A human and technical story of First World War international friendships under trying circumstances.
It was a hot sunny day in the summer of 1981 when we first visited Raasay, an island in the Inner Hebrides. After a six-mile drive up the main road to Brochel Castle, and then back, we boarded the small car ferry for the return journey. It was only then that we saw what looked like ancient earthworks above the pier, which itself was remarkably large for a small island. “Can you tell us what went on there?”, “It was an ironworks in the First World War – there was a railway from the mine in the mountain down to the kilns here, and it was worked by German Prisoners of War,” replied the sailor who had just finished securing the loading ramp.
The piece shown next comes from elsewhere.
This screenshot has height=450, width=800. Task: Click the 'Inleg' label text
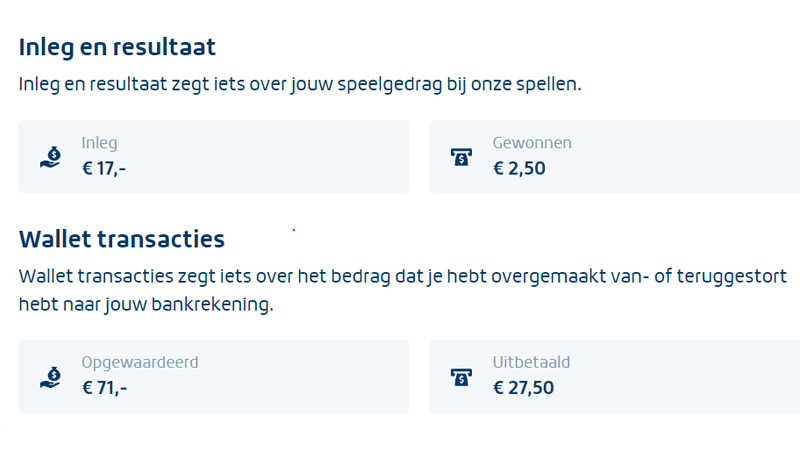[99, 143]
When it sank in that there had indeed been a railway on Raasay, and several more on Skye, to boot, the obvious questions began to arise: What gauge of railway? What was the motive power and are there any photographs of the locomotives? Why was it built at this particular location, and why isn’t it working now?
In no time at all, serendipity stepped in, as we learned that out of fewer than 20 islanders who had actually worked at the mine in the First World War, three were still not only alive but hale and hearty and very happy to talk to us. A letter to The Scots Magazine produced a reply which read, “My father was the Mining Engineer, would you like to see his personal notebook and some early photographs?” How lucky could we get? Many hundreds of letters later… the story was pieced together, and what a fascinating one it is, involving many characters from Winston Churchill onwards.